* _Material for this task_

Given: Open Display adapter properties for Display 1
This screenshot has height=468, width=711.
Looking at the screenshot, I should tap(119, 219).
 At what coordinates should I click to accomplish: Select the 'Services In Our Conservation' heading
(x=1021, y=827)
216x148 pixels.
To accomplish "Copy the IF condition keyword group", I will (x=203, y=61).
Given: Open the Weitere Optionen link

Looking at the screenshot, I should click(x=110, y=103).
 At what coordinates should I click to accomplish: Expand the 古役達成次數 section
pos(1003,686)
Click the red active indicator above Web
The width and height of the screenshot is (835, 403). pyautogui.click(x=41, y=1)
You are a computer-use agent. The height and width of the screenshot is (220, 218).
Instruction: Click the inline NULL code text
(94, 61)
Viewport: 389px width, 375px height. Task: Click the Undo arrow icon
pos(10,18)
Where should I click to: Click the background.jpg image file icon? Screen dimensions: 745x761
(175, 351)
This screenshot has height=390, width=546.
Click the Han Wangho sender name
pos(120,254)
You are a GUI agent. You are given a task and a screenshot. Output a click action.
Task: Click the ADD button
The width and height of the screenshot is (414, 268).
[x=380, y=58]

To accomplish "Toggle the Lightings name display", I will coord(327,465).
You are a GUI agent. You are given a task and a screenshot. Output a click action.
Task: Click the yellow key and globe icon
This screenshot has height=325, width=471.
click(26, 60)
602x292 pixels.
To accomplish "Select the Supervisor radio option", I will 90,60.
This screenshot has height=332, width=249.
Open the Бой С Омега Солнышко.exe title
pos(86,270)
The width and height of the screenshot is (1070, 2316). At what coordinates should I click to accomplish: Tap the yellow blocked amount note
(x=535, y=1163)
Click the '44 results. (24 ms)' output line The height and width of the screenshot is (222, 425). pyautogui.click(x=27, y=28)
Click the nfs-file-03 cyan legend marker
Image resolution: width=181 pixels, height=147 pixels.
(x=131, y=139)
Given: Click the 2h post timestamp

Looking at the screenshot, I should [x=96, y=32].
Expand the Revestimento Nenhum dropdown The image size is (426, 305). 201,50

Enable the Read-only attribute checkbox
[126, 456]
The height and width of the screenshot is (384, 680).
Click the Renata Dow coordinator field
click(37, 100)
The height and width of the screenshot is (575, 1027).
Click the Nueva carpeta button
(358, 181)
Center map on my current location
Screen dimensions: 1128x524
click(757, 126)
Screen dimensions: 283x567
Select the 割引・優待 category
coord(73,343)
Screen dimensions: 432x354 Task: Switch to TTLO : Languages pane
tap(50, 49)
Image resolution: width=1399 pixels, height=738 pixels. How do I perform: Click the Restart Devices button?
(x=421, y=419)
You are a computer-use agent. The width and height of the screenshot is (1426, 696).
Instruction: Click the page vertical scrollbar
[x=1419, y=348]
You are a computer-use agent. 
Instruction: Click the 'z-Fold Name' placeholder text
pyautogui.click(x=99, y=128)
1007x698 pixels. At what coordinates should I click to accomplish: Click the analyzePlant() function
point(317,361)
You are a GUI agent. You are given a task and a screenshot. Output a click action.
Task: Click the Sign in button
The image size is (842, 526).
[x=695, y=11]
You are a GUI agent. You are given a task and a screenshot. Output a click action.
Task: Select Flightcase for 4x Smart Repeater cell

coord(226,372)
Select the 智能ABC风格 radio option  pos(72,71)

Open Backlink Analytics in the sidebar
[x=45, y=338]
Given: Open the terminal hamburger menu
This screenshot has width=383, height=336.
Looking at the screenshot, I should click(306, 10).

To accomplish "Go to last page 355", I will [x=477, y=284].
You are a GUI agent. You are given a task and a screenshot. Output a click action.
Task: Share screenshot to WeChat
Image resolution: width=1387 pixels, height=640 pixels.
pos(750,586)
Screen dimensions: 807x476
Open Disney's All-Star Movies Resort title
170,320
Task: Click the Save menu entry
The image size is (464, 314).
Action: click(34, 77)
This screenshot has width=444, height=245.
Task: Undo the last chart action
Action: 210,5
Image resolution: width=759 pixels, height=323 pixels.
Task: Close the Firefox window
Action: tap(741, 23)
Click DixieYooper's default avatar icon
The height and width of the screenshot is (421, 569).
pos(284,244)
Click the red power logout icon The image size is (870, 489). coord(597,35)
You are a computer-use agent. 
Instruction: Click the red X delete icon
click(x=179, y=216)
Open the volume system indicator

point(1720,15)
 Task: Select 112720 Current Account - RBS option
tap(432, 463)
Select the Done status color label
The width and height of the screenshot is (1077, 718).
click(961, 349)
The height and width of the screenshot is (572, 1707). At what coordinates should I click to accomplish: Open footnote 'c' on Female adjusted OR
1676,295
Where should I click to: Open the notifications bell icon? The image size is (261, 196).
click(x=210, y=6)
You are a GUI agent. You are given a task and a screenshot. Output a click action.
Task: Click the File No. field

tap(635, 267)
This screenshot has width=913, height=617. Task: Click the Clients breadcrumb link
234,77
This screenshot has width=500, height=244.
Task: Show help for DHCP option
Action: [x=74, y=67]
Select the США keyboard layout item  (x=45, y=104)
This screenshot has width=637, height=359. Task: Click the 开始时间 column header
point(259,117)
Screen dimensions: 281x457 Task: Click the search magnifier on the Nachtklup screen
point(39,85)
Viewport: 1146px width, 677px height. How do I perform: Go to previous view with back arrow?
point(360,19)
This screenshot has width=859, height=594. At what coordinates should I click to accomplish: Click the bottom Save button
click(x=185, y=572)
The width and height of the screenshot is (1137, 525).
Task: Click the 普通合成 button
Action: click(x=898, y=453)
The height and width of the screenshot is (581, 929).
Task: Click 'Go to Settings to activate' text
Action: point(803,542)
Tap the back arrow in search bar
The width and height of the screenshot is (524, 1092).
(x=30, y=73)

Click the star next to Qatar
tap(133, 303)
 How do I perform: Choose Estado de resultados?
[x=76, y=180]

* _Aim of the task_
Find the lines of the listing above that hold "radio". Please copy them.

* _Worked solution_
To accomplish "Select the Supervisor radio option", I will 90,60.
Select the 智能ABC风格 radio option  pos(72,71)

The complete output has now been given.